Joe took a step back, raised the axe, and fixed the chain in place with a boot. Dez scooted his wrists away from his body as far as they would go, and buried his face against his shoulder to protect his eyes from any debris that might be kicked up from the axe blows. Joe swung and one chain parted.
“Get him, Bill!” someone shouted.
“Rip his goddamned head off!” another voice joined in.
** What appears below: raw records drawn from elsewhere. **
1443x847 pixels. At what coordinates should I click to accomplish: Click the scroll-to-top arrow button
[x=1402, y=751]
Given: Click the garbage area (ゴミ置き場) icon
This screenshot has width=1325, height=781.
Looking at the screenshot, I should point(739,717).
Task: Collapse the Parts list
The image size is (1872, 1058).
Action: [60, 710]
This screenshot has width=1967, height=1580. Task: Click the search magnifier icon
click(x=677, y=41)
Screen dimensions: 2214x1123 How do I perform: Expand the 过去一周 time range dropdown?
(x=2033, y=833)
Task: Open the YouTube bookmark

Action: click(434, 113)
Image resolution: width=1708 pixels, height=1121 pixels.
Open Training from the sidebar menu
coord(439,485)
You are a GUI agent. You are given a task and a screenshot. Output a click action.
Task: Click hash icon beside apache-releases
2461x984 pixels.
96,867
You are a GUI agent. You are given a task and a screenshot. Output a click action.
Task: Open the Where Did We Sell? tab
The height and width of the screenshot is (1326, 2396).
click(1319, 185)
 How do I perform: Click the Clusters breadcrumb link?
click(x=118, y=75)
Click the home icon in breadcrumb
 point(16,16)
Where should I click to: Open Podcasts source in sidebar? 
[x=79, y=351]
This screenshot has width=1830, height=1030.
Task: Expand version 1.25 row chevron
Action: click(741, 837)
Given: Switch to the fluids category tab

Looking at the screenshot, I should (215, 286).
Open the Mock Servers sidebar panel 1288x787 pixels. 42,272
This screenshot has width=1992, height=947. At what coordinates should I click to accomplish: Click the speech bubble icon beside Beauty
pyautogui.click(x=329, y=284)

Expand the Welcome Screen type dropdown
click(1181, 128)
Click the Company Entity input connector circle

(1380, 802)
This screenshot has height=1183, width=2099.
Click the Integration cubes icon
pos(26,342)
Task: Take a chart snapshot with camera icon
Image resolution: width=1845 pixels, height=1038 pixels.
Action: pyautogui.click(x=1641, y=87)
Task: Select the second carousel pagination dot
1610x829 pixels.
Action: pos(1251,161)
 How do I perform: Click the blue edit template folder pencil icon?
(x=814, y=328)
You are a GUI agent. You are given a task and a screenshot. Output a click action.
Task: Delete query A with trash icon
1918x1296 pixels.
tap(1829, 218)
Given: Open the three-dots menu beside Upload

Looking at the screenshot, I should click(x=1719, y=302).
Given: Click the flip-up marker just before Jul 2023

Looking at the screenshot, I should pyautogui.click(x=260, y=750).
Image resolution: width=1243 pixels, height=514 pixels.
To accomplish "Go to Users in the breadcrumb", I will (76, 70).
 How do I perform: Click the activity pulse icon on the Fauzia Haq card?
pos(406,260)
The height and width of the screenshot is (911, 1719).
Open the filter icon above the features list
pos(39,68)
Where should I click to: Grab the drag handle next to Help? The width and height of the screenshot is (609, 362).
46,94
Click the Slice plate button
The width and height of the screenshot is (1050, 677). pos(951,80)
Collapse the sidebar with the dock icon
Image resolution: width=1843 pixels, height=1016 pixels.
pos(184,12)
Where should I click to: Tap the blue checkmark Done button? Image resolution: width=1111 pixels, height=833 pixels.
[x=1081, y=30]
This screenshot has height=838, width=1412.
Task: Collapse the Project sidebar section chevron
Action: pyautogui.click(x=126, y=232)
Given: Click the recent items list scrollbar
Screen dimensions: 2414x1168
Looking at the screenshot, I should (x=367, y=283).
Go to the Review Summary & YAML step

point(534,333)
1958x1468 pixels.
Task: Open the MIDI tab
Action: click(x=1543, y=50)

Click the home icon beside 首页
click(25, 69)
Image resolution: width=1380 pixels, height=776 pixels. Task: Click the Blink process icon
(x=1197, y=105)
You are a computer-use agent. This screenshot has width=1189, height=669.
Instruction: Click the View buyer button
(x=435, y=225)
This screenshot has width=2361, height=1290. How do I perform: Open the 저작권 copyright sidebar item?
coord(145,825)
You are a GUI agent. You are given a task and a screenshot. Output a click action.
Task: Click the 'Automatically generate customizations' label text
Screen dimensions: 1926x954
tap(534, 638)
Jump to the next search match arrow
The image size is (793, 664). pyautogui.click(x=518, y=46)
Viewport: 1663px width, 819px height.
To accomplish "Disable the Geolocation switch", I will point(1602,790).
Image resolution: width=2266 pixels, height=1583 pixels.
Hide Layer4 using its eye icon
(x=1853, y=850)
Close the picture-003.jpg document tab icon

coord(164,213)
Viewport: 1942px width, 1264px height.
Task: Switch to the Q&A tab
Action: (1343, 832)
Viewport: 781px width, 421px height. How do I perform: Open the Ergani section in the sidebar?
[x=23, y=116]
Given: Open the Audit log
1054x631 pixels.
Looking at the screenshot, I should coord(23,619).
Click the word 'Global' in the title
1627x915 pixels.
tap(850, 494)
Dez glanced up in time to see a small portion of the crowd near him watching Joe Kidd’s attempt to free Dez. One patron actually raised an old-fashioned blackjack as though to assault Joe with it.
Crosby.
Before Crosby could swing the blackjack at Joe, Michael Summers intervened, shoved Crosby back into the massed crowd, and pulled out a compact pocketknife, which he pointed at Crosby’s face.
“Keep your ass back,” Michael said.
“What’re you gonna do with that?” someone asked. “Remove a splinter?”
“Hold still,” Joe said, and with the next axe stroke, the last chain parted and Dez found himself free. Sure, he had cuffs and chains attached to all four limbs, and yes, he was clad in nothing but a pair of sweat-soaked boxers, but at least he wasn’t strung up in the air like some twisted piece of modern art.
“Hey, Joe,” someone said.
Dez turned to see who had spoken.
It was Badler, who shoved the muzzle of a .45 in Joe Kidd’s stomach and fired.